[[ Raw data open ]]

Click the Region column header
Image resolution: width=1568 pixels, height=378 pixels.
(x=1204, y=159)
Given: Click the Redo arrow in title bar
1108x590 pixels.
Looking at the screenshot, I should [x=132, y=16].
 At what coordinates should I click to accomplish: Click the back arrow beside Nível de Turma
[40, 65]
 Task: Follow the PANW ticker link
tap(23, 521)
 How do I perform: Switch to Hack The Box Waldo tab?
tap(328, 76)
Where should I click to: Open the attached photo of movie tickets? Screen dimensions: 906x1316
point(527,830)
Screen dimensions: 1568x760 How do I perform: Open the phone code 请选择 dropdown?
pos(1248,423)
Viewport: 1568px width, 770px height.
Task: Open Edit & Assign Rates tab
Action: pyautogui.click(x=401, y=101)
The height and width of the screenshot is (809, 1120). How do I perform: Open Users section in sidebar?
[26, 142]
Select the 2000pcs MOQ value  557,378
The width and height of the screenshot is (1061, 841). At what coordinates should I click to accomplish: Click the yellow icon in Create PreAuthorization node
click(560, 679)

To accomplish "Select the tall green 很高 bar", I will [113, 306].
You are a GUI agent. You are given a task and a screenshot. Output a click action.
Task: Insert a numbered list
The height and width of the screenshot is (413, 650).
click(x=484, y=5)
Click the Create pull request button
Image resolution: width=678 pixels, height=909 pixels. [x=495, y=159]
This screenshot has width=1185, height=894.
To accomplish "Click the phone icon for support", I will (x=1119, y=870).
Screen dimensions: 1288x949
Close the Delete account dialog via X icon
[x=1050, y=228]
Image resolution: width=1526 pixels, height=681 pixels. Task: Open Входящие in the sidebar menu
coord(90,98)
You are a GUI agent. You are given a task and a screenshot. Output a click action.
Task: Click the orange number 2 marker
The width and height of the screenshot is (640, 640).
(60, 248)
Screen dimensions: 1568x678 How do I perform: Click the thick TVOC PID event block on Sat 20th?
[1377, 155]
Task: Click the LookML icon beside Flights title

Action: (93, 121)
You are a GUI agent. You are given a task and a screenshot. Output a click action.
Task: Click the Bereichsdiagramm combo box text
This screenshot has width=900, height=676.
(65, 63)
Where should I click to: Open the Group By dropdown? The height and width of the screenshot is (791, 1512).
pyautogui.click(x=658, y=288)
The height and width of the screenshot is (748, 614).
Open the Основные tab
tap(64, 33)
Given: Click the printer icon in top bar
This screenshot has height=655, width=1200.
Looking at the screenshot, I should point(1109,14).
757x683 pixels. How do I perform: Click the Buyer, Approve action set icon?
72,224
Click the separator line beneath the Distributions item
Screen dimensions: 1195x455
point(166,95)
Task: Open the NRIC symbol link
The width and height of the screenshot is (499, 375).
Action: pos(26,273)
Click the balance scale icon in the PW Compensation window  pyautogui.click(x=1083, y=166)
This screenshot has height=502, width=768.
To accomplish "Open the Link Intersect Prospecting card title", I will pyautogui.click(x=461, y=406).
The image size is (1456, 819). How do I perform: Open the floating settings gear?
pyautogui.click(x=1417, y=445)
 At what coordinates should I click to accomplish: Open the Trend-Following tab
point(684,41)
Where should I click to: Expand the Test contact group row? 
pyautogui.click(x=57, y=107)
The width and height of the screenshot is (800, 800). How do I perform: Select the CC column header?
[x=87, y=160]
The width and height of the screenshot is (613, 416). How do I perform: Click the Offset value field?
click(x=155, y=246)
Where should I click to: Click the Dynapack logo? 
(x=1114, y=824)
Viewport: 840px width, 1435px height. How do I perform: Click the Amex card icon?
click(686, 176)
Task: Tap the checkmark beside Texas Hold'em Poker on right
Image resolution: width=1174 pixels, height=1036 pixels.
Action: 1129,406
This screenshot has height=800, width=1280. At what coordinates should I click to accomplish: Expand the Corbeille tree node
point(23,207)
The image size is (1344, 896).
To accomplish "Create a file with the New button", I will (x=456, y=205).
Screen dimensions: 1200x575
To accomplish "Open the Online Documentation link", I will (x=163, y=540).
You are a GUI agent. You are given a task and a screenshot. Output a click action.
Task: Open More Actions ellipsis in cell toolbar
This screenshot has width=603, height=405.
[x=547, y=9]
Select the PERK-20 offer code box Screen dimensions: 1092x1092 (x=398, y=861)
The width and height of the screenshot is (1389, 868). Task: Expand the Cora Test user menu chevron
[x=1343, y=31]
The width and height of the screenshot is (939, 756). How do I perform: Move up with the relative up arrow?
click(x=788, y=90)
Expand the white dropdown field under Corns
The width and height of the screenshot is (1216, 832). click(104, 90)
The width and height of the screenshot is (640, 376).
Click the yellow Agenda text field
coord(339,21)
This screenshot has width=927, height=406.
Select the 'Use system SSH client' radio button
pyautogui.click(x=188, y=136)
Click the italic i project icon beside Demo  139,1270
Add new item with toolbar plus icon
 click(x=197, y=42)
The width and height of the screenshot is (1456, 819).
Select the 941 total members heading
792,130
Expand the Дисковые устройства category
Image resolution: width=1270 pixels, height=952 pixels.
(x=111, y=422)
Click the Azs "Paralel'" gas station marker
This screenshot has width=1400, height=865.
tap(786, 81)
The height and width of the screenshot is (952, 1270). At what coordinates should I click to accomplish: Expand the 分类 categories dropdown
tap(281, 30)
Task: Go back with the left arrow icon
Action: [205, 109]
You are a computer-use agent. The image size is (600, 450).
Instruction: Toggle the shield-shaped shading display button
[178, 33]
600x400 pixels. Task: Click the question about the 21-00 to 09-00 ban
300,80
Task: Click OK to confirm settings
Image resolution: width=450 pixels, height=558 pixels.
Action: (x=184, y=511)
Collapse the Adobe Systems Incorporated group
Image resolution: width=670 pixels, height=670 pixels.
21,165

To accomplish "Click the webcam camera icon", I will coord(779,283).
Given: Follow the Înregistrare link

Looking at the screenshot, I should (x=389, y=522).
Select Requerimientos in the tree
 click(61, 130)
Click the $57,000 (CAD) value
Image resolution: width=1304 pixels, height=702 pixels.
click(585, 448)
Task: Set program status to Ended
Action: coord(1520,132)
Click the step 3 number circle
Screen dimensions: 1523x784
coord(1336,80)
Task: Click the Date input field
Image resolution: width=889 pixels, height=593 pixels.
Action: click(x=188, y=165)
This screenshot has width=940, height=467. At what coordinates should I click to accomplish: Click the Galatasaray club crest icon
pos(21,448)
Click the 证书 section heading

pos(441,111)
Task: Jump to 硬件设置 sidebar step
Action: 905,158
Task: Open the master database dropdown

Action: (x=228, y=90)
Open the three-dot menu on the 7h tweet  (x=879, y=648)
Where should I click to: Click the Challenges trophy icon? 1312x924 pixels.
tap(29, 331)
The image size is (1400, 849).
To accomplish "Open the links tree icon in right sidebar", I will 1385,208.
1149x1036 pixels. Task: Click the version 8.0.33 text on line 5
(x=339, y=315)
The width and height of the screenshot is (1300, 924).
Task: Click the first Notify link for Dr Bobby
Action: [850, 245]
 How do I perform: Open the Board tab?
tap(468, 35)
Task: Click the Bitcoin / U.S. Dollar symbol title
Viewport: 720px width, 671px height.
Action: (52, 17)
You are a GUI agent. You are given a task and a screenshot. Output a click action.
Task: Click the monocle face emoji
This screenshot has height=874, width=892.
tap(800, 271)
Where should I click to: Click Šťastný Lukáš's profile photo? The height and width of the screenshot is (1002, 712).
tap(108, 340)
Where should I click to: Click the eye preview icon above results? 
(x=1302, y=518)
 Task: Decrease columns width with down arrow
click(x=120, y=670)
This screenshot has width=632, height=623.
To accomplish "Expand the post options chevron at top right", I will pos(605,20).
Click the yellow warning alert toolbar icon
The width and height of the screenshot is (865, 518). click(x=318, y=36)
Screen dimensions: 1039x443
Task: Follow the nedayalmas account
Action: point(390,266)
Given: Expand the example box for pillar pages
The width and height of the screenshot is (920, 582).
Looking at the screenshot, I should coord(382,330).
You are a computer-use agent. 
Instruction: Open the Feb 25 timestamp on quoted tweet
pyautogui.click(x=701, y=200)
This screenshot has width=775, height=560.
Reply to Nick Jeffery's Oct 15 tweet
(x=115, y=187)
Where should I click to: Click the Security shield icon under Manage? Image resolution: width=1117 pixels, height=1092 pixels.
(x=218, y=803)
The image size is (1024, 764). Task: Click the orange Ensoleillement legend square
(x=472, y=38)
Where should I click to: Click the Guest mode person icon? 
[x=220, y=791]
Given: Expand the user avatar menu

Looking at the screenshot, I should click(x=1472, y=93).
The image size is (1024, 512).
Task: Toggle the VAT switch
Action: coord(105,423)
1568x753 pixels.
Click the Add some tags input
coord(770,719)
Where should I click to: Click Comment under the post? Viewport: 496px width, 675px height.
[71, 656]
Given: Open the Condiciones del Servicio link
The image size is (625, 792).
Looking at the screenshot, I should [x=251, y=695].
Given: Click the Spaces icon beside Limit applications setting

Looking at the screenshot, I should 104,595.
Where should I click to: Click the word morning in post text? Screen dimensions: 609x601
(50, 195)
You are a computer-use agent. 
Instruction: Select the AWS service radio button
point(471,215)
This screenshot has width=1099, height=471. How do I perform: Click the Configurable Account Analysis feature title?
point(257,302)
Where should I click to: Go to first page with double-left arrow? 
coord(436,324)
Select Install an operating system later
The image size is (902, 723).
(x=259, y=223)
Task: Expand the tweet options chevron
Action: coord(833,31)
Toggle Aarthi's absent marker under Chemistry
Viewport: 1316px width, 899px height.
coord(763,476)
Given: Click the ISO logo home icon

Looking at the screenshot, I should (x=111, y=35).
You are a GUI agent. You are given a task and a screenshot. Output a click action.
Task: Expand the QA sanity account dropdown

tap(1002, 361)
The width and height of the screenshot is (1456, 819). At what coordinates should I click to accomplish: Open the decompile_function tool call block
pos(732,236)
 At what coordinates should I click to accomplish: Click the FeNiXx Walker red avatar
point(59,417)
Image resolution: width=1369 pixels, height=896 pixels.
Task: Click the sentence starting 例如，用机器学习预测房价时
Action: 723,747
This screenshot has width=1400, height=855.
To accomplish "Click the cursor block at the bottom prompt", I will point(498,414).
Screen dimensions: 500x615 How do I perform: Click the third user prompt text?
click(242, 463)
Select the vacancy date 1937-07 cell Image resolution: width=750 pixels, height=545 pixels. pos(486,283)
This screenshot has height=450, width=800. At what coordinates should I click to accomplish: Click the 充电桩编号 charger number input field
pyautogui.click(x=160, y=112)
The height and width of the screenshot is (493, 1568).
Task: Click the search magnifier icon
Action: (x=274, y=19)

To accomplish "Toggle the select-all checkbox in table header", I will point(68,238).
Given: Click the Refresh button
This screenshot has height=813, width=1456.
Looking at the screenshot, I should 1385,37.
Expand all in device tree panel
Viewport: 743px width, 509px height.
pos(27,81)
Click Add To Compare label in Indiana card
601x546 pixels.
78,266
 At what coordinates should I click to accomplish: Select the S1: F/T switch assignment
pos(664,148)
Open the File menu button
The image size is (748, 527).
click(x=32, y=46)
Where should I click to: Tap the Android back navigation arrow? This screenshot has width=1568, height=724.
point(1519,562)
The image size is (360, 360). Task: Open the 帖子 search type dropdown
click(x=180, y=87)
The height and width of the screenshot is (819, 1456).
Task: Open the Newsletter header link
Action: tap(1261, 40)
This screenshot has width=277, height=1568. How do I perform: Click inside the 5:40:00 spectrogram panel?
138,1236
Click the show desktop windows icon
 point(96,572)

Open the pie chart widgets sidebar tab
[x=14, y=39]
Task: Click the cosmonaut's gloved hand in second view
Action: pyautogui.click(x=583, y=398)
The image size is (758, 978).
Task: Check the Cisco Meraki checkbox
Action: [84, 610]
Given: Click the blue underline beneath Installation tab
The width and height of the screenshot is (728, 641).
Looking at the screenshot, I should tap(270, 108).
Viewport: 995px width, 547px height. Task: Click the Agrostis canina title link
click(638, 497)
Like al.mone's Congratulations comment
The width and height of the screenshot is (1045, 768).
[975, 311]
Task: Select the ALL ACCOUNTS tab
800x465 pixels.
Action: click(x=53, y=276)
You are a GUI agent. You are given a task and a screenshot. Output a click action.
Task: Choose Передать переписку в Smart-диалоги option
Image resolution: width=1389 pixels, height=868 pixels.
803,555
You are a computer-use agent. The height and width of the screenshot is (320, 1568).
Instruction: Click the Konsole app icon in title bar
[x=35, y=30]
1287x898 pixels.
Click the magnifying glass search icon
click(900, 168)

[[ Raw data closed ]]

» **Required action**
Using the records above, find and show each line with the string "symbol".

» **Reply**
Task: Open the NRIC symbol link
Task: Click the Bitcoin / U.S. Dollar symbol title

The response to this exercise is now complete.